Oak today announced its OTI-8215, a single-chip set-top-box system processor with real-time MPEG-2 audio-visual decoding targeted at the digital satellite, cable, and terrestrial TV markets. The integrated chip performs MPEG-2 A/V decompression and can also demultiplex MPEG system-level compressed data streams, Bismuth said.
The chip integrates a Sun Microsystems' 100-MHz MicroSPARC RISC core that manages all of the internal traffic routing, as well as the decoding of picture headers and handling of A/V synchronization, he said.
"The OTI-8215 features six independent display surfaces, enabling a wide range of on-screen video and graphics combinations," Bismuth said. The primary video surface displays decoded MPEG-2 video, he added.
The OTI-8215 will be available in the third quarter for $25 in 10,000s.
With the advent of MPEG-2, the consumer-electronics industry has solved not only the problem of decoding video streams, but audio streams as well, noted Simon Dolan, vice president of consumer-products marketing at LSI Logic Corp., Milpitas, Calif. "This is important because 'video is video,' so OEMs must seek to differentiate their products by fine-tuning MPEG audio, or Dolby or DTS [digital theater sound] that works with MPEG," Dolan said.
LSI Logic's L64002, which has scored a number of design wins, according to the company, is a single-chip MPEG-2 source decoder that combines a video decoder with a two-channel MPEG audio decoder.
"The architectural elements of the device were developed to enable a unique feature set that provides a complete cost-effective solution for compressed digital interactive-TV applications," Dolan said. These elements include a customized RISC engine, a video display, and a graphics controller.
LSI Logic's newer-generation L64005 is the MPEG-2 A/V decoder element in the company's Integra 1000 architecture for set-top boxes, and is software-compatible with the L64002. The integrated decoder enables the display of PAL format (720 x 576) video with full-screen 16-color display using only 16 Mbits of DRAM, "unlike competitive solutions that require 20 Mbits for PAL," Dolan said.
C - Cube Microsystems Inc. is working on the cutting edge of the convergence between consumer electronics and computing. Last November, the company introduced DVxplore, a single-chip MPEG-2 and DV codec for recording DVD on a PC.
DVxplore can be used in PC/TV and DVD-RAM applications to record DVD-quality video obtained from a variety of video sources such as TV, VCR, DV camcorder, or analog camcorder, according to Umesh Padval, president of C - Cube 's Semiconductor Division, Milpitas.

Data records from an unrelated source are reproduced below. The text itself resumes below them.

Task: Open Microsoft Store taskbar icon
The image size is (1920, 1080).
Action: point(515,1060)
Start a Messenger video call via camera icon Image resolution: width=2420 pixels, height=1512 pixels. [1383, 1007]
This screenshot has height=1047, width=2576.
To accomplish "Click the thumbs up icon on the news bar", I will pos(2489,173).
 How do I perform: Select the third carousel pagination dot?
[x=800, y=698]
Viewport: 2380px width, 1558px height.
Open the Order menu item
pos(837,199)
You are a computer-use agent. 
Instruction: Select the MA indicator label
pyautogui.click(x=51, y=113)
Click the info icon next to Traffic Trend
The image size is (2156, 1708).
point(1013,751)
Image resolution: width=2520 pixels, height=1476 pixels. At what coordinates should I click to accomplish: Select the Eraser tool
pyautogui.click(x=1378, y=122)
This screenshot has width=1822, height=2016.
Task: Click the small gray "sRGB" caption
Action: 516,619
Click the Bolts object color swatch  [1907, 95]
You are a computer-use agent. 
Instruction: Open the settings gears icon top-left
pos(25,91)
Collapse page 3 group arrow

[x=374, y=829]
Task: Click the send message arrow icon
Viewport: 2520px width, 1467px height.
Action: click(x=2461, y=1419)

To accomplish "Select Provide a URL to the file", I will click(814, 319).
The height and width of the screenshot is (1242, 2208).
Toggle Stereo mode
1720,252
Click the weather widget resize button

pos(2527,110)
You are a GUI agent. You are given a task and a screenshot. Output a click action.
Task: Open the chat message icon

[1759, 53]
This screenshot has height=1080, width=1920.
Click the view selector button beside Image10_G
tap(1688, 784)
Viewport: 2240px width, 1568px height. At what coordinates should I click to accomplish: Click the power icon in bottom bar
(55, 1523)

DVxplore also enables editing and playback of DVD-quality video on standard PCs and then storing it to a DVD disk, Web pages, e-mail, or PC hard drives, he said.
DVxplore includes a time-shifting capability that enables PC users to record a TV show while simultaneously playing back video from any point in the recording, Padval added. VCR-type controls allow users to rewind to the beginning of TV programs while they are still being recorded, as well as replay instantly.
DVxplore is now being shipped to OEMs, and products based on the codec are expected to reach retail markets by the third quarter. The device is priced at $75 in volume quantities. -B.A.